Jakarta. Islamist groups, numbering in their thousands, took to the streets of Jakarta on Friday (28/07) to protest a new regulation that will make it easier for the government to ban so-called "mass organizations" — including Muslim groups — accused of threatening Indonesia's national unity.
The regulation, called Perppu Ormas, was issued in the midst of a push by the government to demand stronger loyalty from mass organizations to Indonesia's state ideology Pancasila, amid fears that rising Islamist extremism may jeopardize democracy and pluralist values in the world's largest Muslim-majority country.
Backed by the regulation, the government had already disbanded a Muslim organization, Hizbut Tahrir Indonesia (HTI), last week over accusations it undermines Pancasila by advocating the formation of an Islamic caliphate.
Despite its political stance, HTI is known as a non-violent organization.
The government's move has sparked protests and accusations, including from rights groups, that it is actually the government that is jeopardizing Indonesia's hard-won democracy and discrediting Islamist organizations.
Ex-members of HTI and members of several other Islamist groups, including the hardline Islamic Defenders Front (FPI), gathered for a protest on Friday at the Istiqlal Mosque compound in Central Jakarta.
The white-clad protesters, wearing Muslim caps and robes and raising flags, later marched to the National Monument (Monas) to protest.
"We are no longer allowed to shout 'khilafah (caliphate),'" HTI spokesman Ismail Yusanto told the crowd. "With this regulation, the government is not only trying to ban mass organizations, but also stifle the development of Islamic teachings."
Representatives from the Muslim groups also met with Constitutional Court officials to file requests for a judicial review on the government regulation from six Islamist groups.
President Joko Widodo signed the regulation earlier this month, after receiving backing from several moderate Muslim organizations.

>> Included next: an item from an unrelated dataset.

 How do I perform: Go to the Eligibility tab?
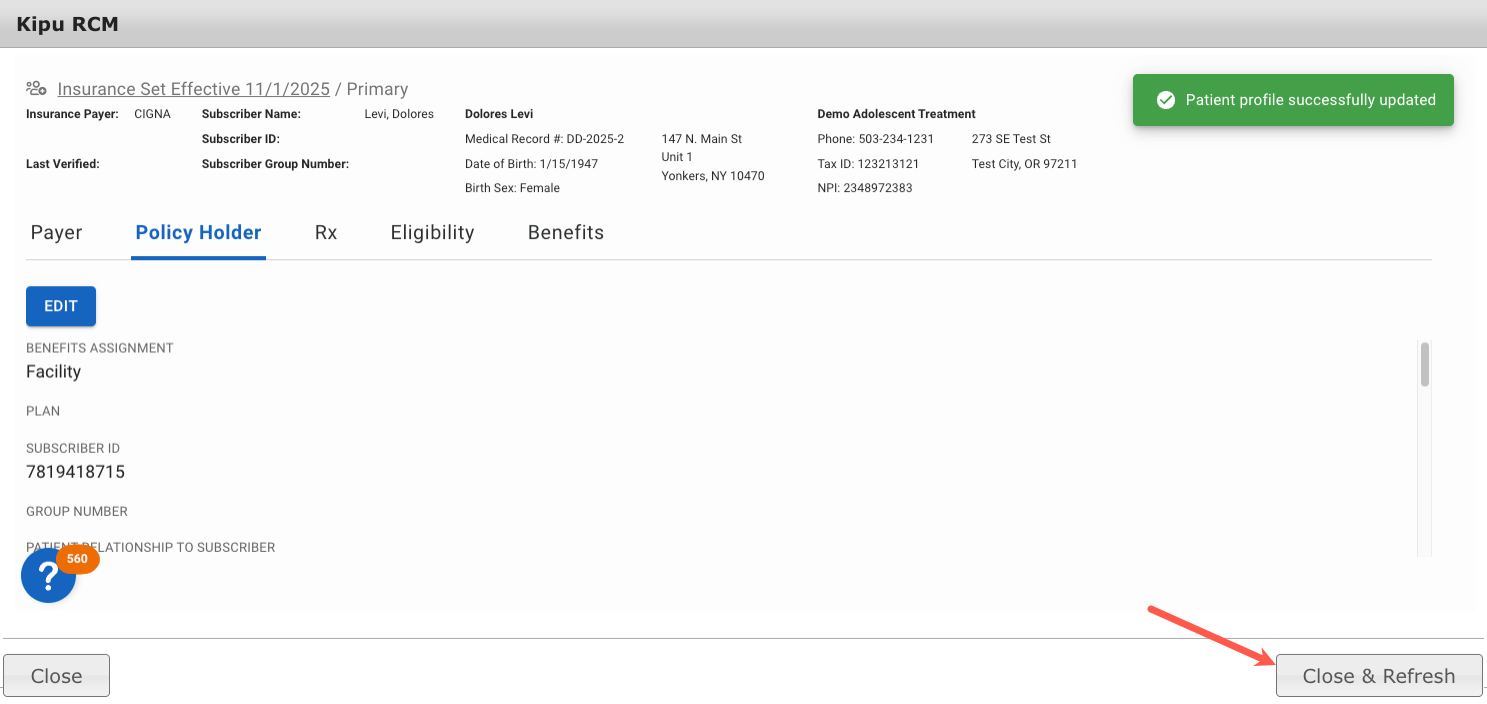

The regulation drops a requirement stipulated in a law on mass organizations enacted in 2013 that makes it mandatory to bring mass groups to trial before disbanding them.
"This as a trick by the government to weaken Islamic-based organizations," an FPI sympathizer in the crowd said. "This is Islamophobia."
HTI itself filed a judicial review against the government regulation last week, with the first court hearing of the complaint held on Wednesday.
HTI is the Indonesian chapter of Hizb ut-Tahrir, which has been banned in several countries. HTI has been present in Indonesia since the 1980s and has largely been a campus-based movement with well-attended meetings and rallies.
"Many of these mass organizations were already here before Indonesia existed as a republic. They fought for Indonesian independence. Will they also be banned now?" FPI spokesman Slamet Maarif said.